Tuesday, February 14, 2012

Made For Each Other

Happy Valentine's Day! 
Love is in the air at the library.  Literally, it is hanging from the ceiling in the form of candy-colored hearts printed with sweet messages using a font complete tiny hearts to dot the i’s.  You see, Holley and I went a little overboard for our Valentine’s Day display because we got so EXCITED about the theme - famous couples!  Holley assembled an intriguing array of books featuring the history and fiction’s most-loved love stories such as Napoleon and Josephine, Scarlett and Rhett, and Tristan and Isolde.

But to draw attention to some lesser known literary couples, I want to tell you about two stories whose characters, for me, have become synonymous with the joys and trials of true love.
 

The sleepy French provincial village of Sainte-Agathe in The Lost Estate by Alain-Fournier wakes up with the arrival of charismatic seventeen year old Augustin Meaulnes.  Le Grand Meaulnes, as the other schoolchildren call him, gets lost in the countryside for three days and happens upon a decripet but enchanting chateau.  There, in the midst of a whirling betrothal celebration, he meets the beautiful sister of the groom, Yvonne de Galais. When Meaulnes tries to return to the chateau, he cannot find the way, setting him off on a dream-like quest for his lost love. Meaulnes’ journey is made all the more romantic by the fact that Yvonne de Galais is based on the real-life Yvonne de Quievrecourt, a young lady whom Alain-Fournier met by chance on Seine riverbank.  He waited for her at the same place the next day and the next and immortalized her on the page as Meaulnes’ elusive Yvonne de Galais. Tragically, Alain-Fournier would die in World War I a year after the publication of this, his only finished novel.



Part one of Sigrid Undset's intimate yet sweeping Kristin Lavrandatter saga set in medieval Norway, is the most romantic. In The Wreath, we are introduced to the young Kristin.  She is devoted to her father, obedient to religion, and delighted by everyday life on her family’s expansive farm in rural Norway. While a child, Kristin’s parents arranged for her to marry the affable Simon Darre as an advantageous match for the estate.  But before her marriage occurs, teenaged Kristin meets the dashing but scandal-ridden Erlend Nikulausson.  Overcome by her intense attraction to Erlend, Kristin struggles with how to reconcile the disparate roles of dutiful daughter and passionate lover of Erlend. The arc of Kristin’s timeless story is continued in the trilogy’s next two installments.

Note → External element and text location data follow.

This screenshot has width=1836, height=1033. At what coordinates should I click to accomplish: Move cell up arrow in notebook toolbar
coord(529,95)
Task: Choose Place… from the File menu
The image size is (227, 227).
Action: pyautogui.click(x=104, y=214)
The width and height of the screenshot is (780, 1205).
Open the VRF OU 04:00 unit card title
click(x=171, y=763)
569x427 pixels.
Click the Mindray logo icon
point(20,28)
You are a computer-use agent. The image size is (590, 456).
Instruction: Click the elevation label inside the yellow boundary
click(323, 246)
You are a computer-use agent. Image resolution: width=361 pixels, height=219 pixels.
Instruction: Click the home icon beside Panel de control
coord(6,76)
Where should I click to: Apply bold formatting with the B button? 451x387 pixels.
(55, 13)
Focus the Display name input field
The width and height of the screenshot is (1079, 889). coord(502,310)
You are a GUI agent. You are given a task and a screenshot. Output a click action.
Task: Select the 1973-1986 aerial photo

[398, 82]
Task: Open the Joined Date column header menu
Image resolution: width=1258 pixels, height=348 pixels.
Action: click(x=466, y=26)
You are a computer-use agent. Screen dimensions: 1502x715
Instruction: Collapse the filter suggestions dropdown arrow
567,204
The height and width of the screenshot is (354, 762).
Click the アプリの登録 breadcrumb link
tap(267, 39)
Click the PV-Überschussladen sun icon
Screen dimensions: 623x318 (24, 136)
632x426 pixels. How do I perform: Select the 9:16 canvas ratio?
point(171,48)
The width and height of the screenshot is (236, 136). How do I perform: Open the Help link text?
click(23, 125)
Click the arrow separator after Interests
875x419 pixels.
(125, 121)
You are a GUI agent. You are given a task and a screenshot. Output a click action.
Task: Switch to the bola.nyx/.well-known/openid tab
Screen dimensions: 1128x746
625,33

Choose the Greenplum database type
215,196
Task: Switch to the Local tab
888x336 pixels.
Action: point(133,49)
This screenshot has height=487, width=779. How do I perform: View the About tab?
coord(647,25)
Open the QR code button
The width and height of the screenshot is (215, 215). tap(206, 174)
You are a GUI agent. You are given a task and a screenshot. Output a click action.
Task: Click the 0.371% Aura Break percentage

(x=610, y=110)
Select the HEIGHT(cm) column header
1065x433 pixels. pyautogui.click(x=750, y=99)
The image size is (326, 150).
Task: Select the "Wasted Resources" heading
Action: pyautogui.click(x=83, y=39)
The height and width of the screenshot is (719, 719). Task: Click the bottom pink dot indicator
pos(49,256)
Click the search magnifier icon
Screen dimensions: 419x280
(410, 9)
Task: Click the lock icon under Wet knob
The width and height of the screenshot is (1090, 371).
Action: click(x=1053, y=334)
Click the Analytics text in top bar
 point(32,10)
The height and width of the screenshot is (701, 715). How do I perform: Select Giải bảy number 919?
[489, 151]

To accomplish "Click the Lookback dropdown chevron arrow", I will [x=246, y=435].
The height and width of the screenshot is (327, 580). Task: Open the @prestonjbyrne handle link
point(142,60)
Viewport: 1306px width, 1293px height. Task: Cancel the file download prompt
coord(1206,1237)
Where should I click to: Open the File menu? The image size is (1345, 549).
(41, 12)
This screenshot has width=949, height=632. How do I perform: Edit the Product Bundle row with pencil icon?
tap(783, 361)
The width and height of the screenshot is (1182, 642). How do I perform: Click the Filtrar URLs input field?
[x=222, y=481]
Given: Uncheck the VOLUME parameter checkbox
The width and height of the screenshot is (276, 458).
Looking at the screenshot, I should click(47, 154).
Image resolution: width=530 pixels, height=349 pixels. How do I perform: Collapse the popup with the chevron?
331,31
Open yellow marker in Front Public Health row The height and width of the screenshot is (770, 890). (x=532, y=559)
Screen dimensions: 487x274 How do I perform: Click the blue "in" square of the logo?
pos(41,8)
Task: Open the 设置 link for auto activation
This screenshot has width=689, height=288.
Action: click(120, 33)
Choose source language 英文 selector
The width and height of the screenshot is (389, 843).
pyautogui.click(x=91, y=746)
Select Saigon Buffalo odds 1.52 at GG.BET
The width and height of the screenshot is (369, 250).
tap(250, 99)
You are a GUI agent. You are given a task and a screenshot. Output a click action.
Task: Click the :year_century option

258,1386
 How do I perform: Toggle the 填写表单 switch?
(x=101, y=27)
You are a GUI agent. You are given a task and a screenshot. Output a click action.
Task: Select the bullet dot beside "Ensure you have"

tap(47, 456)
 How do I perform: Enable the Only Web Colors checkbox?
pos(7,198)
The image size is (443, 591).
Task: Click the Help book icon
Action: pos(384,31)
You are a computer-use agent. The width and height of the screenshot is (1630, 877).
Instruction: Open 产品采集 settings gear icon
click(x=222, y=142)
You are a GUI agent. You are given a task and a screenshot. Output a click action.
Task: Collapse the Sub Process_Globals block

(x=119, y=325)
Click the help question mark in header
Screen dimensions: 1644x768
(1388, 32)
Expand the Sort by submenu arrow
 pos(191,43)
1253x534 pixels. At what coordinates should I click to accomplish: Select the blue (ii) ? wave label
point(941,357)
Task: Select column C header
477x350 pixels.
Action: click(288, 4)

Stop by the second floor to check out the previous titles and much more including:


Heloise and Abelard: A New Biography by James Burge includes insights from recently discovered love letters between the philosopher and his intelligent student.



Helen of Troy by Bettany Hughes casts new light in the biography of the owner of the face that launched a thousand ships.



Twilight of Avalon by Anna Elliott - Elliott returns to the earliest versions of the Tristan and Isolde myth to craft a beautiful tale of the two lovers.



The Loves of Charles II by Jean Plaidy is an intriguing novel by one of England's foremost historical novelists


The Woman He Loved by Ralph G. Martin heavily researched the The Duke and Duchess of Windsor as individuals and as a couple to craft this biography of what is surely one of the world's most talked about love affairs of the 20th century.



Abigail and John: a Portrait of a Marriage by Edith B. Gelles presents the fullest examination to date of the fifty-four year marriage between two of the nation's most revered figures.



The Age of Innocence by Edith Wharton - Published in 1920, Wharton's masterpiece critiques the mores of late 19th century through the forbidden love of Newland Archer and the Countess Ellen Olesnka, members of New York City society's upper echelons.



Go Down Together: the True Untold Story of Bonnie and Clyde by Jeff Guinn is a detailed account of the infamous couple.


The Thin Man by Dashiell Hammett - There has never been a more compatible literary match than Nick and Nora Charles whose witty banter and glamorous lifestyle propel this detective story into a classic.


The Commoner by John Burnham Schwartz is the story of the first-nonaristocratic woman to marry into Japan's imperial family.